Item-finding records

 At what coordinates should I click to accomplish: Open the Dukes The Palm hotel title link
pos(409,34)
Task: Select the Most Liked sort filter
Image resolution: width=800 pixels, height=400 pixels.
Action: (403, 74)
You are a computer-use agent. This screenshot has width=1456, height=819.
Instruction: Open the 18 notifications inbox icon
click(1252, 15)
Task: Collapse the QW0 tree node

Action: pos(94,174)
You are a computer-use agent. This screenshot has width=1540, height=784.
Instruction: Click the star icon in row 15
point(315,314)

* * *

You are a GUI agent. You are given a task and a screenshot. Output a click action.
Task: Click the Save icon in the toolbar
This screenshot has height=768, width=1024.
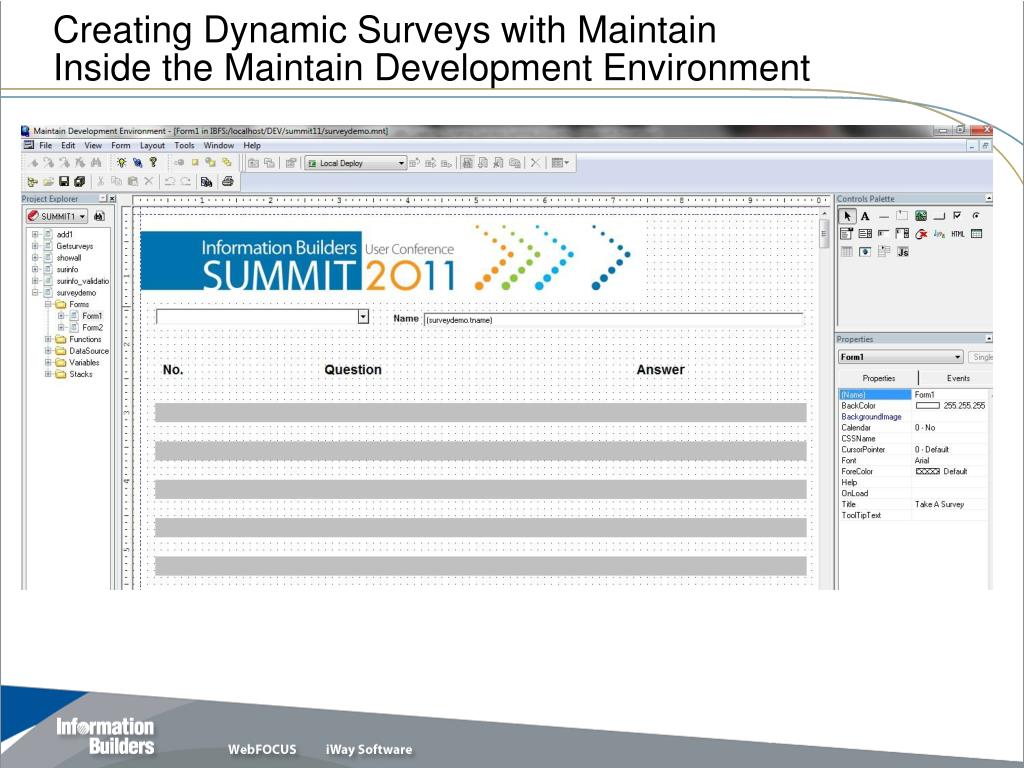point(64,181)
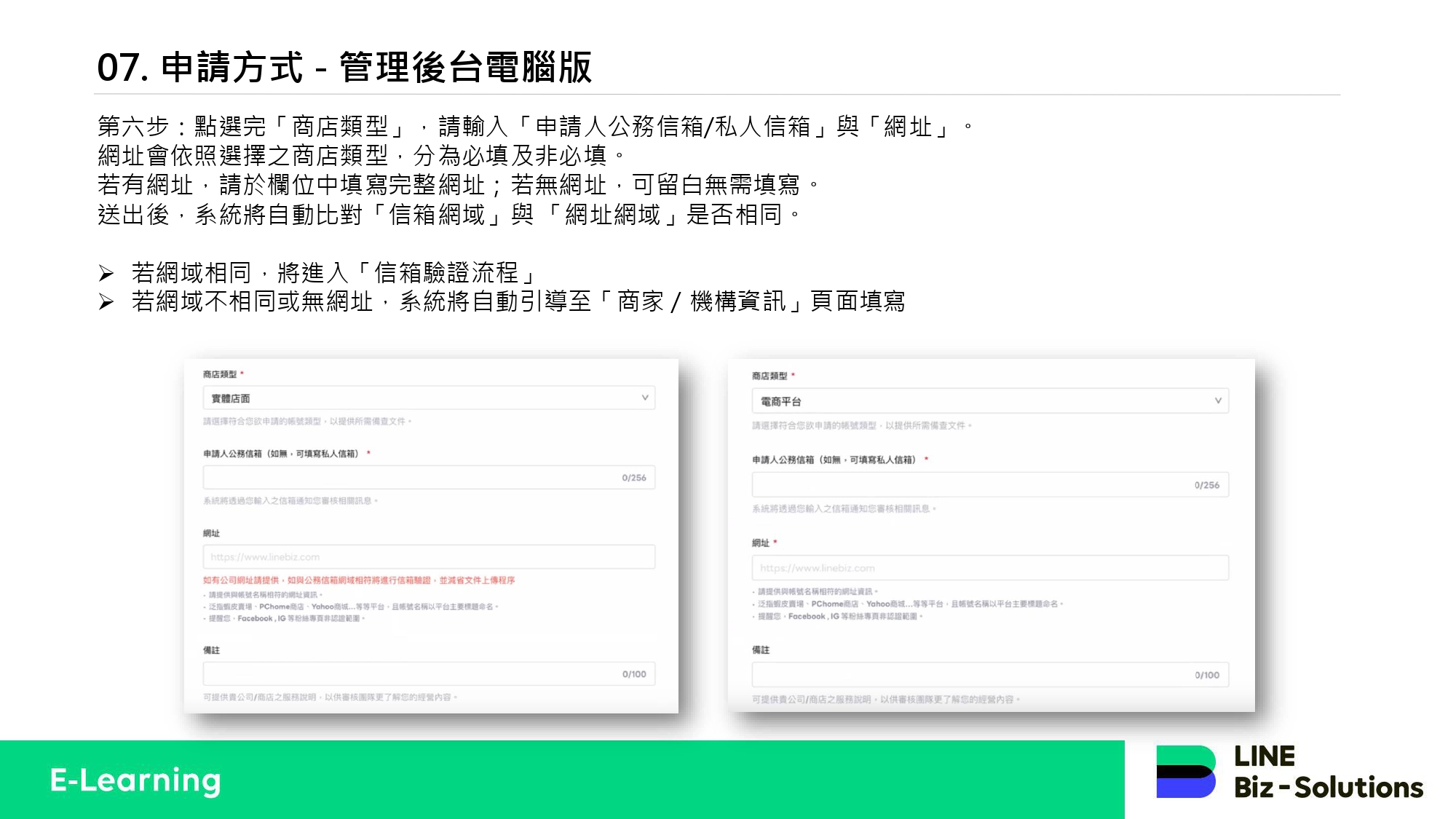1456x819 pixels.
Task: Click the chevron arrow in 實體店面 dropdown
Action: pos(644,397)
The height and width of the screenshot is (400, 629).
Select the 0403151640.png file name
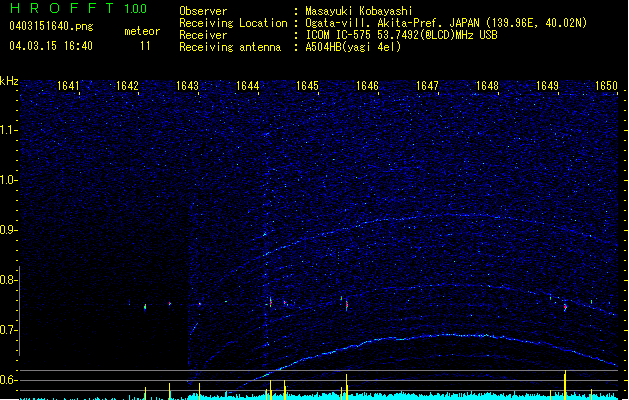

--

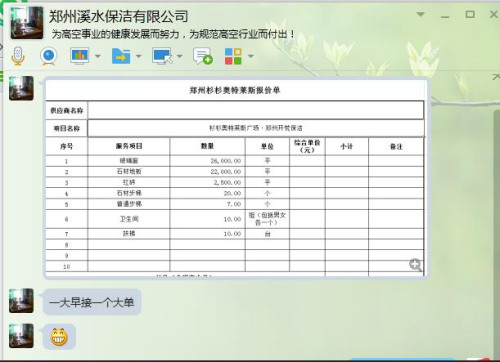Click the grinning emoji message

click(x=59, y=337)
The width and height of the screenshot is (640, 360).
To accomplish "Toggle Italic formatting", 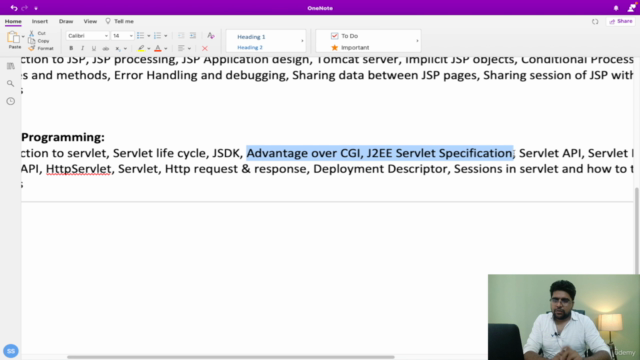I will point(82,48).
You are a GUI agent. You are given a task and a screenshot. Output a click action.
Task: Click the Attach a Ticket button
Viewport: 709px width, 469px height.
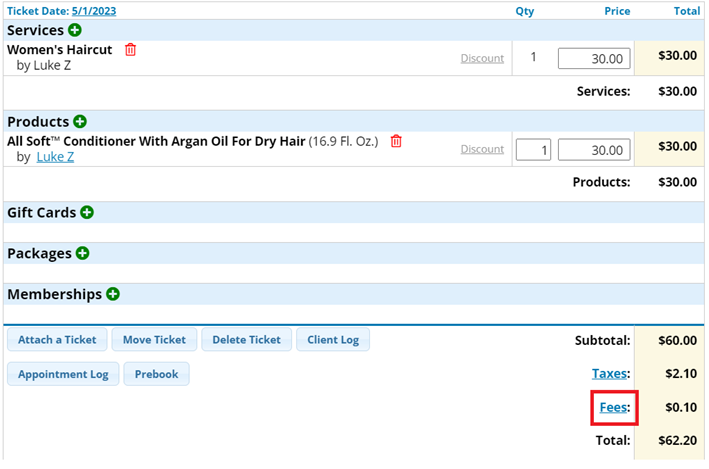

* **Request**: Edit the lines from the one with "has width=1456, height=819." up to and including the one with "point(315,314)", putting "Command" in place of "Instruction" and keeping everything else the same.

* **Correct answer**:
You are a computer-use agent. This screenshot has width=1456, height=819.
Command: Open the 18 notifications inbox icon
click(1252, 15)
Task: Collapse the QW0 tree node

Action: pos(94,174)
You are a computer-use agent. This screenshot has width=1540, height=784.
Command: Click the star icon in row 15
point(315,314)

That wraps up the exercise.